- Developer: Good-Feel
- Publishers: Justdan International; Nicalis;
- Platforms: Nintendo Switch; Windows;
- Release: Nintendo Switch 7 November 2019 Windows 9 February 2021
- Genre: Action game; adventure game ;
- Modes: Single-player, multiplayer

= Monkey Barrels =

2019 video game

Monkey Barrels is a top-down shoot 'em up video game developed by Good-Feel. It was released for the Nintendo Switch on 7 November 2019. A port for Microsoft Windows was released in 2021.

==Gameplay==
Monkey Barrels is a top-down shoot 'em up. Players must control monkeys and complete each stage defeating the enemies attacking from every side.
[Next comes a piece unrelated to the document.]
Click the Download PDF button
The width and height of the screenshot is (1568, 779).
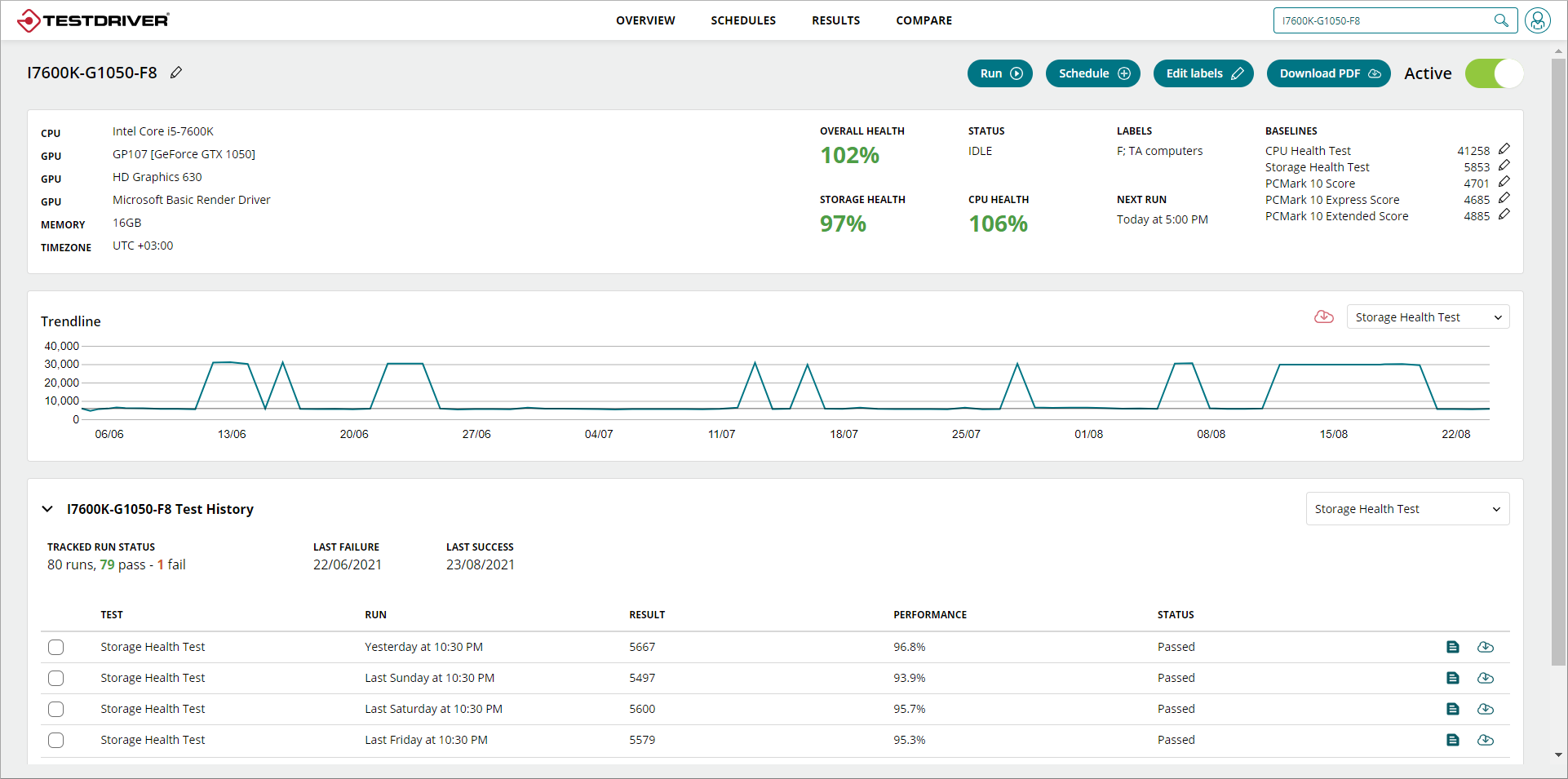(1327, 73)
The game supports the single-player mode and the online multi-player mode that supports up to six players. The player characters are controlled with twin-sticks. The game has 22 stages in various environments.

==Development and release==
Monkey Barrels was developed by Good-Feel, a Japanese developer behind Nintendo-published games like Kirby's Epic Yarn, Yoshi's Woolly World, and Yoshi's Crafted World. The developer's president Etsunobu Ebisu said that, with Monkey Barrels he wanted to create a challenging game with the essence of an old-school arcade game. The developers combined the 3D rendering with classic pixel art to realize gaming experience that has a retro feel.

Monkey Barrels was first released internationally on the Nintendo Switch on 7 November 2019. Justdan International published a physical edition on 10 December 2020 in Japan. A western physical edition was published by Nicalis on 11 December.

The game was ported to Microsoft Windows and released on 9 February 2021, first via Epic Games Store. It was later released on Steam on September 26 by Nicalis.